The Role of Serum Response Factor in Early Coronary Vasculogenesis

Abstract

Defects in vascular development are a major cause of fetal demise and congenital cardiovascular disease. Knowledge is scarce concerning both embryonic vascular cell progenitors and the underlying regulatory mechanisms that determine their commitment to various vessel cell lineages. During early cardiovascular development, the proepicardium (PE) is the major source of vascular progenitors. The PE is a transient embryonic structure found at stages 16 and 17 in the chick, at 9.5 days postcoitum (dpc) in the mouse, and at approximately 5 weeks in the human that consists of mesothelial and mesenchymal cells overlying the septum transversum (ST).

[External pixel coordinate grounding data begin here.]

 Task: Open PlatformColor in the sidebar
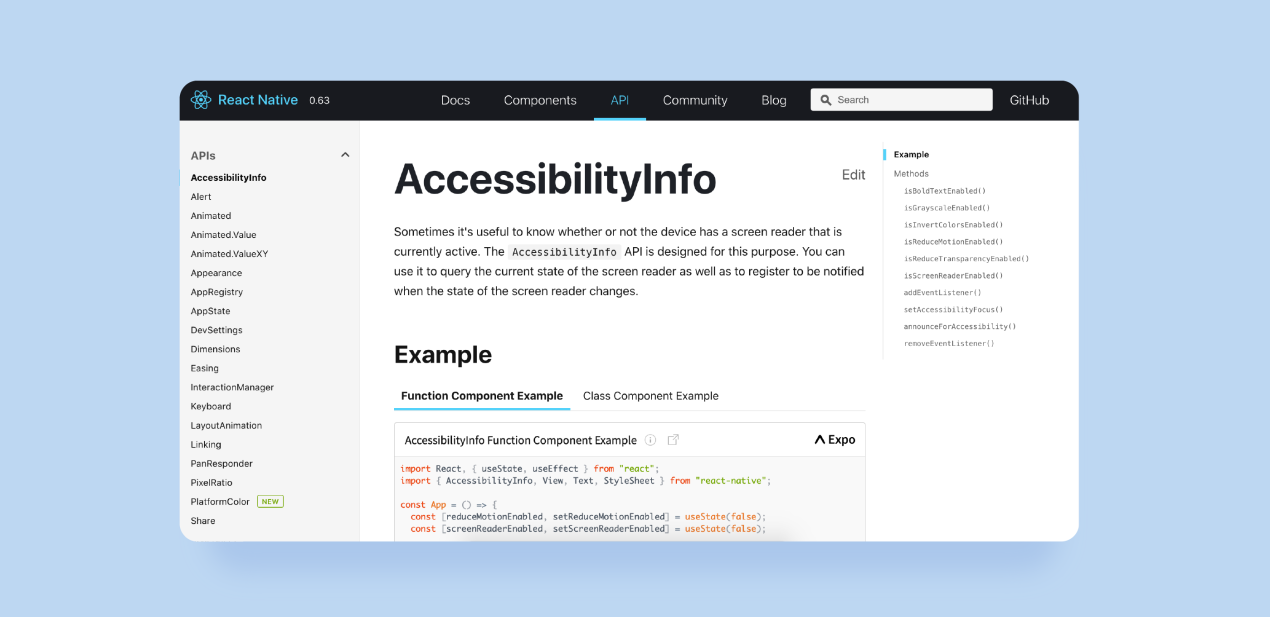(221, 502)
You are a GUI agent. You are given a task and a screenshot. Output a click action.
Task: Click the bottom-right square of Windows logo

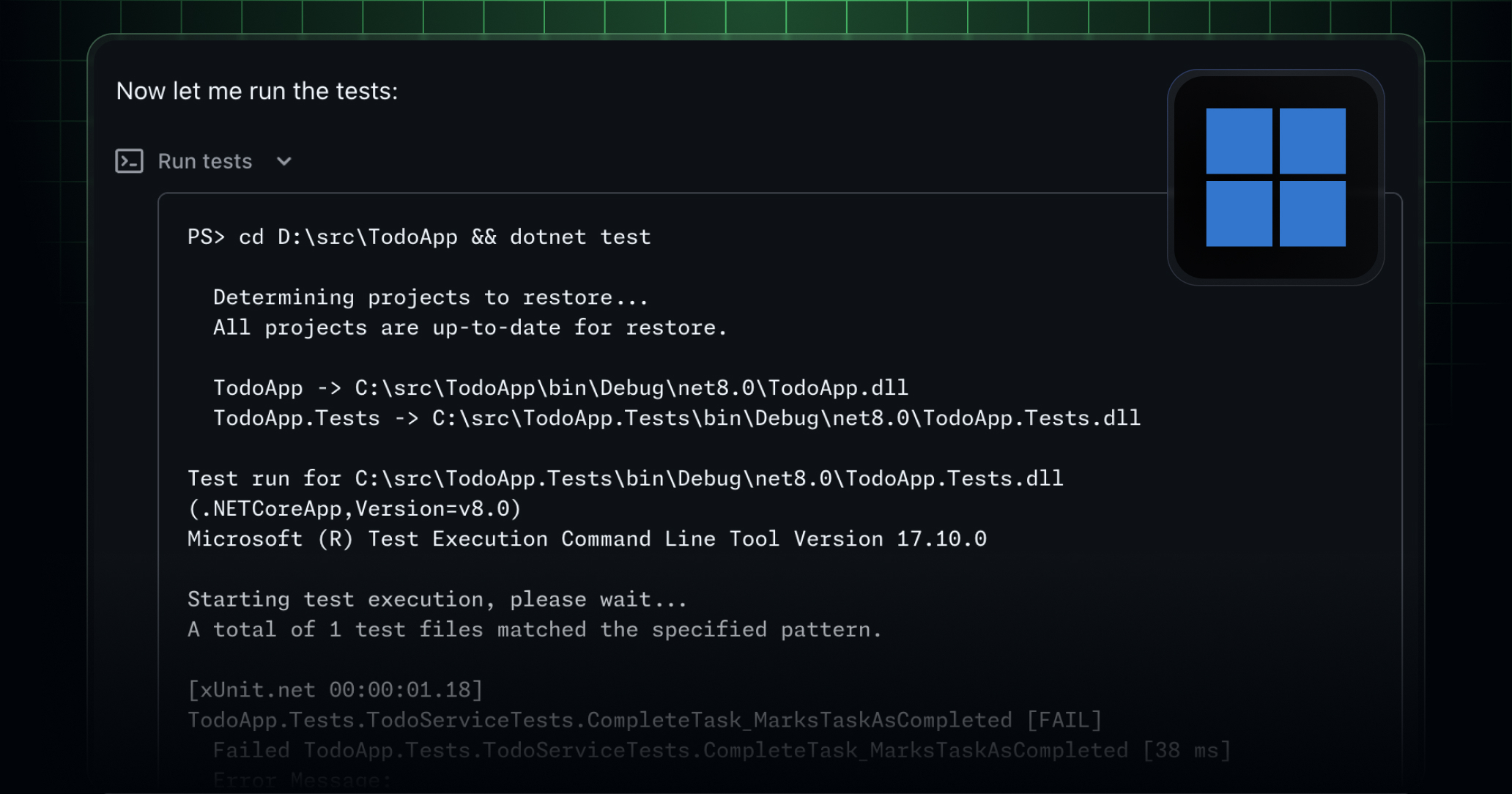tap(1312, 213)
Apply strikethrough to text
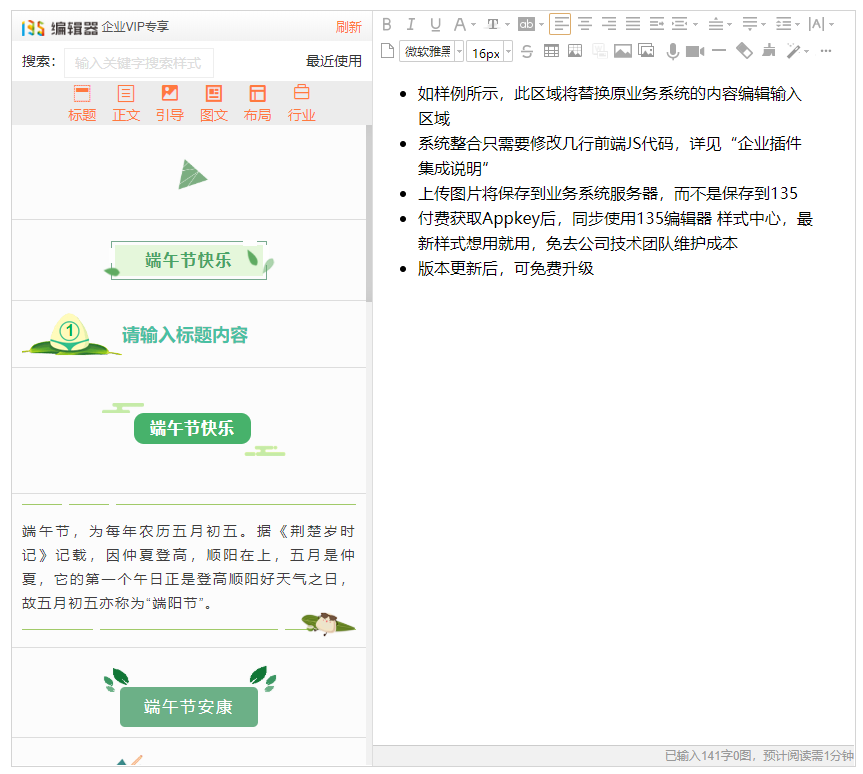The width and height of the screenshot is (863, 774). pos(527,51)
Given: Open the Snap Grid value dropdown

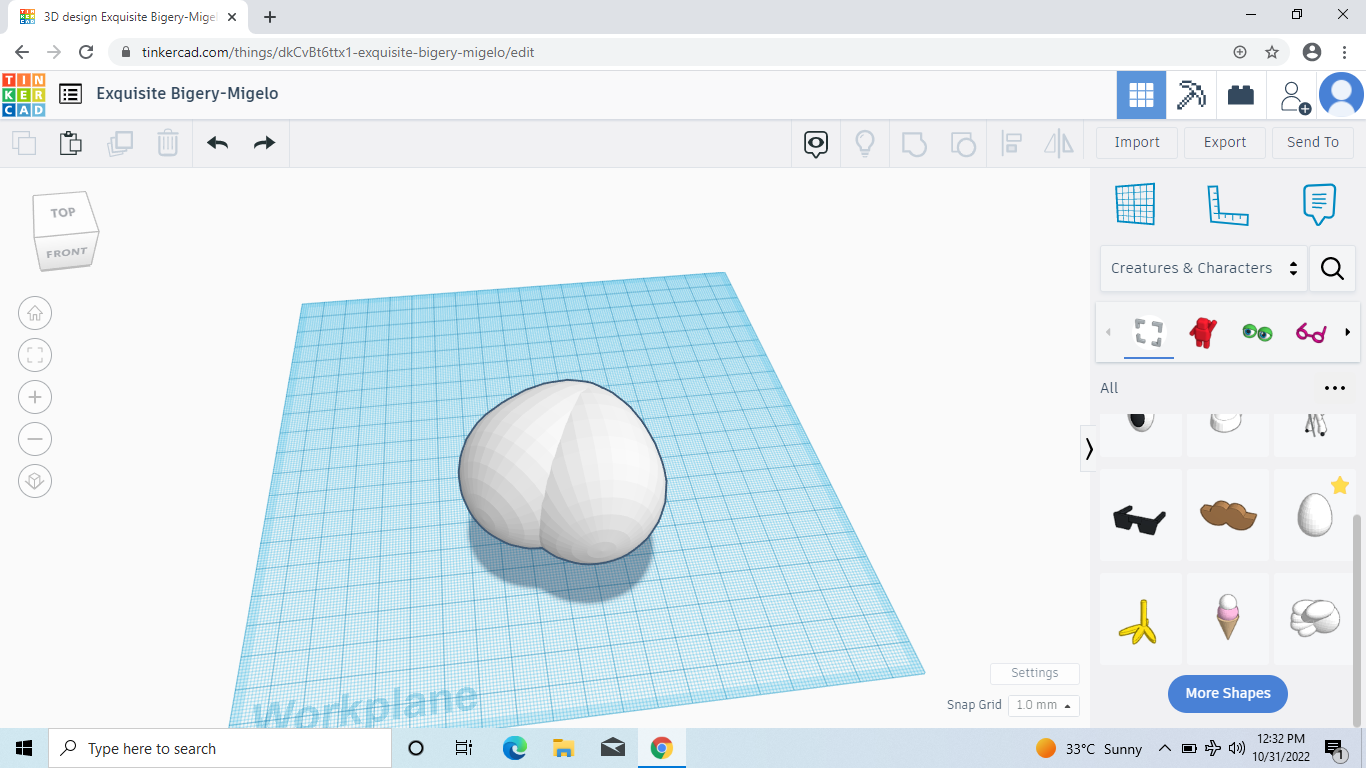Looking at the screenshot, I should [x=1043, y=705].
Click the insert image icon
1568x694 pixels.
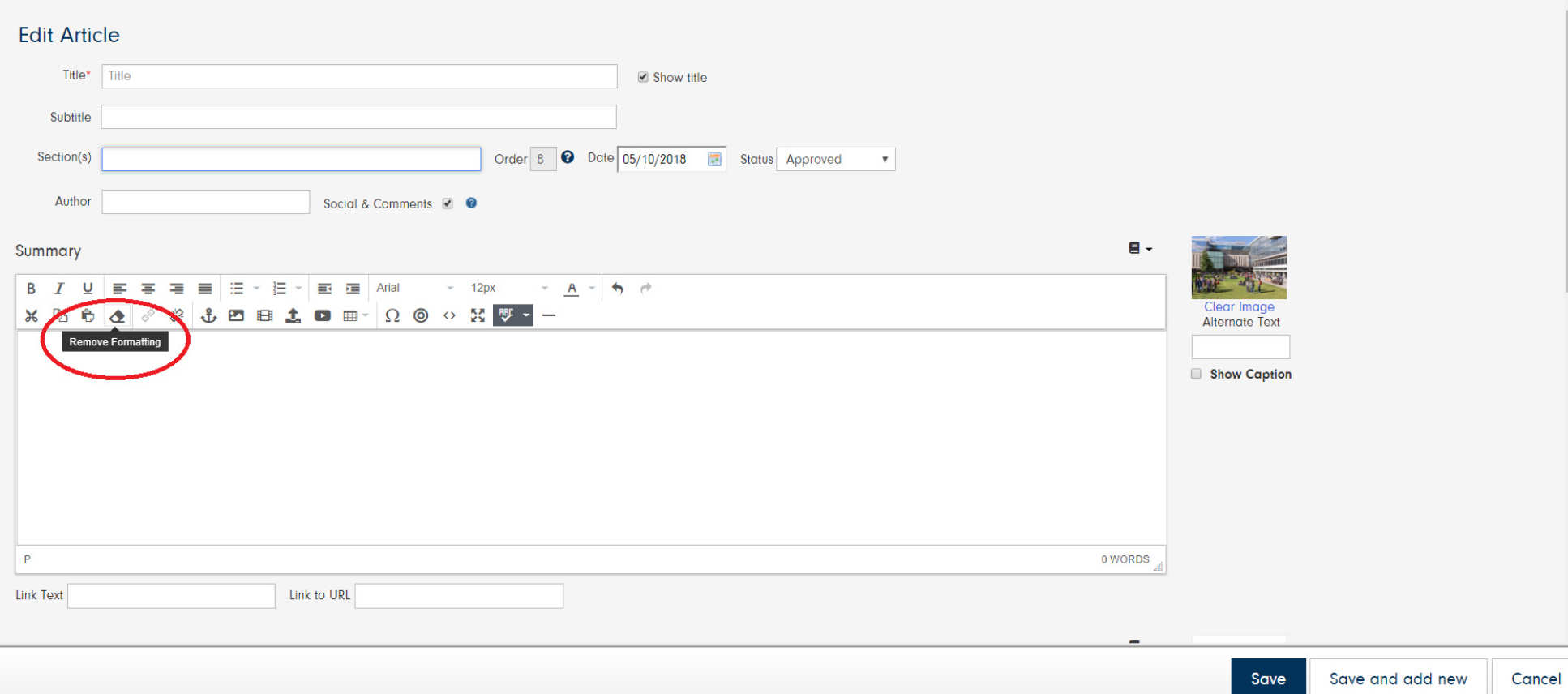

Cells within the PE undergo a complex process of development and differentiation that involves at least two directed waves of migration and epithelial-to-mesenchymal transitions (EMT). The PE cells make contact with the inferior surface of the developing myocardium, migrate over the surface of the heart forming the epicardium, and penetrate into the myocardium and give rise to subepicardial mesenchymal cells (SEMCs). The SEMCs subsequently migrate throughout the developing heart giving rise to the entire coronary vasculature consisting of fibroblasts as well as endothelial and smooth muscle cells [32]. Serum response factor (SRF) is essential for mesoderm formation during embryonic development [2]. A necessary role for SRF in the development of vascular smooth muscle from yet to be characterized PE-derived coronary vascular precursor cells has been demonstrated in avian explant models [15]. The role of SRF in vivo during some of the earliest steps in mammalian PE-mediated vascular development, however, is less well studied, and our recent observations suggest that it likely is more complex. This brief review aims to discuss the role of SRF during early coronary vasculogenesis as it relates to development of the PE.